Today is my birthday. I am 48 years old. Am I sad about being 2 years out from fiddy? No way. I'm ecstatic about turning 48. I'm not sure why. I'm sure that the death of my beloved sister-in-law, Memory, at the age of (barely!) 51 has made me more grateful for every year. Still, it's more than that. I've been thinking a lot about what I want from life, what is working in my life and what isn't. I'm turning inward, looking for answers deep inside. Looking for peace and stability--that small still voice within. It's awfully hard to hear it over the din. And that's why I have decided to take a break from this blog for a while. I've had a love-hate relationship with it from the beginning. I'm a very private person, so putting my thoughts out here for the whole world to see has been somewhat painful, even though I blog somewhat anonymously. It feels risky to put myself out here for all the world to see and comment on, and yet, it feels dishonest, this blogging anonymously.
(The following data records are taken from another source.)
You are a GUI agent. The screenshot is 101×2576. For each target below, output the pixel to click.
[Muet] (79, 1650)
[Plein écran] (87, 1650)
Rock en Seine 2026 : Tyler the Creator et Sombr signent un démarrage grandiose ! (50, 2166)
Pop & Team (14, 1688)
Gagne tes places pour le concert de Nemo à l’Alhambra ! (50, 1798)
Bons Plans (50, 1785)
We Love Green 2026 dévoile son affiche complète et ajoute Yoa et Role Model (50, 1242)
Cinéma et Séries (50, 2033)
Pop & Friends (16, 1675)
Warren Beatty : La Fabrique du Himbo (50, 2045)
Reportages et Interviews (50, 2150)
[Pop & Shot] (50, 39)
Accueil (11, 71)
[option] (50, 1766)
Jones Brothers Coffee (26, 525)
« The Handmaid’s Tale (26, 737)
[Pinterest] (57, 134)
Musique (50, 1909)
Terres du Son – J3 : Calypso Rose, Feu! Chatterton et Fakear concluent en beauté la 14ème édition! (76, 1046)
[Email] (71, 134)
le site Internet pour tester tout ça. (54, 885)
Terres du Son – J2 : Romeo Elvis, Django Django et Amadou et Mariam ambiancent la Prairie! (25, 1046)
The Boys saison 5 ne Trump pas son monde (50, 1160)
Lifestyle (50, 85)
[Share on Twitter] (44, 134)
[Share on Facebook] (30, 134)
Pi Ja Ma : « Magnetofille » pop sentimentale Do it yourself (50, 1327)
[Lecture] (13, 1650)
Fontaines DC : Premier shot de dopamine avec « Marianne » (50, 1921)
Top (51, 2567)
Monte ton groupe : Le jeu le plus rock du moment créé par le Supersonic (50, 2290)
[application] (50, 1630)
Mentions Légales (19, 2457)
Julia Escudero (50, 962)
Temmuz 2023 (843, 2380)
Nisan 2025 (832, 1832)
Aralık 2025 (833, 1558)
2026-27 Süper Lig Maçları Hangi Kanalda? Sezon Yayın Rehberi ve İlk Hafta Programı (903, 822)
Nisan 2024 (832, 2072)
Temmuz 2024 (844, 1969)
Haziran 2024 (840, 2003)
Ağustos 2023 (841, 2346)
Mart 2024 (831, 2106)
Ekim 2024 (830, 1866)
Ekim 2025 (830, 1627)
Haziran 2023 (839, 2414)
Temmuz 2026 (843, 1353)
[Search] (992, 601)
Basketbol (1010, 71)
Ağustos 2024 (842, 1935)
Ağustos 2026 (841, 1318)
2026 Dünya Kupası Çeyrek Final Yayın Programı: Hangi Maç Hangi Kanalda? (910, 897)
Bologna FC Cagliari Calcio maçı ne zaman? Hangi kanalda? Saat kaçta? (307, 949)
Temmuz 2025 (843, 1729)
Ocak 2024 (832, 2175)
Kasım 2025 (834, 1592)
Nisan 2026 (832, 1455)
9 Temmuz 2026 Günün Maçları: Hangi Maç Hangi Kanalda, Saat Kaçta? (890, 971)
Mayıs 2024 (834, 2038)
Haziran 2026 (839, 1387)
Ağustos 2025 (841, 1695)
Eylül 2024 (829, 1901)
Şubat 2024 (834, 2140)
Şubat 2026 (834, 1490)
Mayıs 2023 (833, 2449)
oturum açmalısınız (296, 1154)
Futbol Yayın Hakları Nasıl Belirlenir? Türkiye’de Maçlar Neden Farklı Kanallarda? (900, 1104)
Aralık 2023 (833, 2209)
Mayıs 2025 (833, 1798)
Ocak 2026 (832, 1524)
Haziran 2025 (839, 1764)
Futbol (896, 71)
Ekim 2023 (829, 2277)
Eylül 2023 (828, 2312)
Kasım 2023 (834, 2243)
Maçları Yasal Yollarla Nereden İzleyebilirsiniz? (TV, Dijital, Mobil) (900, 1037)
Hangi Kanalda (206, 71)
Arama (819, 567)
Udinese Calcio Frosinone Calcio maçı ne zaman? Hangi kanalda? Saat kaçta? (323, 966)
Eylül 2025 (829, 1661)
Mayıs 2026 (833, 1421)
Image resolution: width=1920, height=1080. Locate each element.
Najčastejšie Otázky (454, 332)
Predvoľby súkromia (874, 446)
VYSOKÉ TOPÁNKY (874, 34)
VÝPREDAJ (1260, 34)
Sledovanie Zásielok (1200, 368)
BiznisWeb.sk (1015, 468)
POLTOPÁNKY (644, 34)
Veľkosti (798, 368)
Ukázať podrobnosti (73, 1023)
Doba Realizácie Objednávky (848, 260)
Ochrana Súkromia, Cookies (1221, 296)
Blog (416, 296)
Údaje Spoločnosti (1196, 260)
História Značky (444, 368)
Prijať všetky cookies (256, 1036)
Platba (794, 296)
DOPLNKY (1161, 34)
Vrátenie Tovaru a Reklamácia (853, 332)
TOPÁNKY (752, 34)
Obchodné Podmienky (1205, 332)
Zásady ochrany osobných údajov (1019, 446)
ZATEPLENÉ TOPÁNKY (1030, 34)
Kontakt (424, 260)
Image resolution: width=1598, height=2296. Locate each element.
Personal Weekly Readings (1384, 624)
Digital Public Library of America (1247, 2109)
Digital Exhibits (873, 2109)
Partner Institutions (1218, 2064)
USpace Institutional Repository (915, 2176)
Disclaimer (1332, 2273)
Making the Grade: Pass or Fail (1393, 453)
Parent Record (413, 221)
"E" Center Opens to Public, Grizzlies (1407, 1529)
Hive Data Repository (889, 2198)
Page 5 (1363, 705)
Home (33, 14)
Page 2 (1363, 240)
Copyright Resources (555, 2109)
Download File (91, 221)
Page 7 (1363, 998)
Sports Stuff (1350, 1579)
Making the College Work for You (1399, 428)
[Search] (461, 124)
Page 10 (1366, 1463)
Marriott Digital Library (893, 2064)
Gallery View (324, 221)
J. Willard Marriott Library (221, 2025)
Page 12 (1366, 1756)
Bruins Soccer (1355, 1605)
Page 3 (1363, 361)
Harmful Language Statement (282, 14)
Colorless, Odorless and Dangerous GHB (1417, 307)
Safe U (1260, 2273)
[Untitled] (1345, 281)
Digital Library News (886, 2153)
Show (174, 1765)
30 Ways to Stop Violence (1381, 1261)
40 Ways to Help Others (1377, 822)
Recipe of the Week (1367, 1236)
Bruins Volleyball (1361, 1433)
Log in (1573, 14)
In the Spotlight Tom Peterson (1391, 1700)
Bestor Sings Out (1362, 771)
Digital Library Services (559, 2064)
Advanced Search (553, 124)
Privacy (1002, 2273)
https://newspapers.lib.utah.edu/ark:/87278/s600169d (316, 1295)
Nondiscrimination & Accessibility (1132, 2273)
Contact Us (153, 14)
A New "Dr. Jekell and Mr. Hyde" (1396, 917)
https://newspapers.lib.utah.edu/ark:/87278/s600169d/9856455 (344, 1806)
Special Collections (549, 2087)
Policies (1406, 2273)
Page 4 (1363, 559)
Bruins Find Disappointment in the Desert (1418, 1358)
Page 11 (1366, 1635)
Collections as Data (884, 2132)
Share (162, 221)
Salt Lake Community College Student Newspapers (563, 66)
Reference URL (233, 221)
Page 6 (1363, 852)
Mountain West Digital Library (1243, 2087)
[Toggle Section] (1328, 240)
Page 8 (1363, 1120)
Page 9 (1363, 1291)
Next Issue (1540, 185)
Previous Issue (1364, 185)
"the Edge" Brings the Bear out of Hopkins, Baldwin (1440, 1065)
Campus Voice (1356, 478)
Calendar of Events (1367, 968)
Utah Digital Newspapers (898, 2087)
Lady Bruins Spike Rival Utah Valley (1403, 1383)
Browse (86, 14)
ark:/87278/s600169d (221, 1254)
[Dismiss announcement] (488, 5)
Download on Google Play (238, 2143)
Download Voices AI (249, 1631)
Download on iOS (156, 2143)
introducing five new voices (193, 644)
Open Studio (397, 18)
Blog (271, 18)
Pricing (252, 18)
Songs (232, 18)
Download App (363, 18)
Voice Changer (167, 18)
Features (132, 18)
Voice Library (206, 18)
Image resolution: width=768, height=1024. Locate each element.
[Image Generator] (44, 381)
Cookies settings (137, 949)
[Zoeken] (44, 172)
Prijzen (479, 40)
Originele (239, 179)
It's a quandry. And I have such limited time for creativity. Blogging seems to me to be a conversation, and so I am aware of my "audience." I temper my potty mouth, my political and religious beliefs, my thoughts, my soul. In my private journals and creative pursuits, I am most authentically me. And that's what I need more of right now. As the Peas say, Imma Be Me. Offline, at least for a while.
Recently, at work, I talked the IT guys into giving me a second monitor. Oh my goodness, how did I ever function without this setup? I can have my legal research on one screen and the document I'm drafting on the other screen and glance back and forth between the two...no more minimizing and maximizing windows. And I'm printing a lot less, too.
Gin and Rosewater No. 12 fragrance by Tokyo Milk. Because I like smelling like I just stumbled out of a Tennessee Williams play.
Ingrid's Kitchen. I'm not a big fan of German food so I'd never eaten there until recently, when my friend Elle suggested we go there for lunch. Who knew they had sandwiches and cases and cases and cases of the most beautiful, delicious cookies and cakes and pastries? Yum!
My pimped-out planner. I was bored with the old standard page dividers so I took some thick, beautiful two-sided scrapbook papers and my tab punch and made my own. Now I look forward to planning my day. Ok, well, that's just a lie. But my planner sure is pretty!